• Actions to take:
(a) In the name-tag excerpt, condense the paragraph that begins "One night, while in the aid room" and keep its main facts.
(b) From the name-tag excerpt, write out the passage word for word, beginning at the words "At the time" and stopping after the words "for Mount Spokane.".

That's Not Your Name!

One night, while in the aid room of the Ski Patrol building at Buck Hill, I found myself in conversation with a medical doctor who also happened to be a patroller at Buck Hill. The patroller’s name tag was not the name I knew, and I had to know the reason behind his deception. I asked him, “Why do you have that name on your name tag? That’s not your name!” His answer was that in his daily life he is an orthopedic surgeon, but when he is on the mountain, his role is to perform as a ski patroller, not a doctor. The reason he changed his name tag and went by a completely different name while on duty was his way of reminding himself that he is only to perform the duties and skills a regular patroller is expected to perform.
At the time I didn’t grasp the magnitude of what he was saying; in fact, I found it a little strange. This man possessed the knowledge and skills to perform corrective surgery right on the hill, but deliberately chose not to. In hindsight, I should have known better, as this topic was covered as part of my initial training at Buck Hill, and it came up again when I went through the entire Outdoor Emergency Care Course (OEC) to become a patroller for Mount Spokane.

• Available data:
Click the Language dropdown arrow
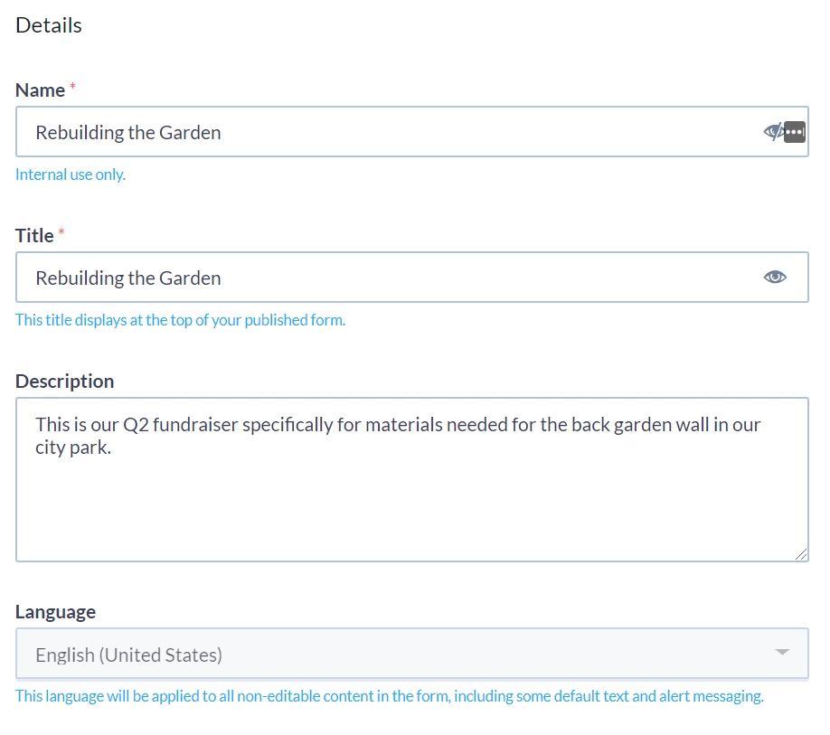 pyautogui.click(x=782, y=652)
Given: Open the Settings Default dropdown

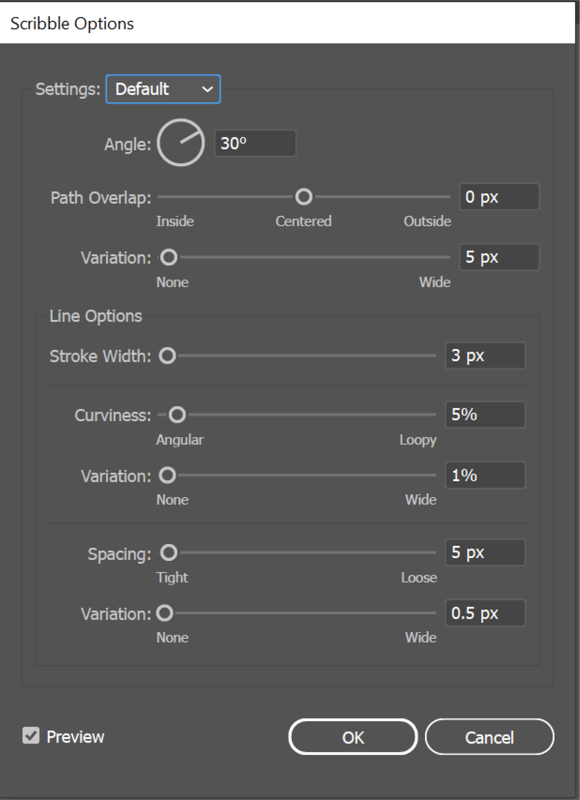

---

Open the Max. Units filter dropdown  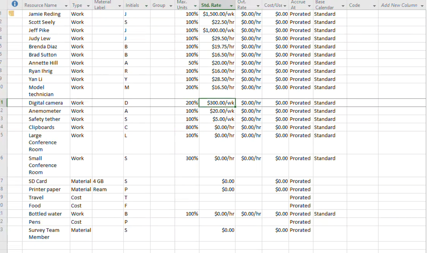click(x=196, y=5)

• Answers by item number:
(a) One night in the aid room of the Ski Patrol building at Buck Hill, the writer talked with a fellow patroller who was also a medical doctor. The writer asked why the name on his tag was not his real name. He explained that he works as an orthopedic surgeon in daily life, but on the mountain his role is ski patroller, not doctor. Going by a different name on duty reminds him to perform only the duties and skills expected of a regular patroller.

(b)
At the time I didn’t grasp the magnitude of what he was saying; in fact, I found it a little strange. This man possessed the knowledge and skills to perform corrective surgery right on the hill, but deliberately chose not to. In hindsight, I should have known better, as this topic was covered as part of my initial training at Buck Hill, and it came up again when I went through the entire Outdoor Emergency Care Course (OEC) to become a patroller for Mount Spokane.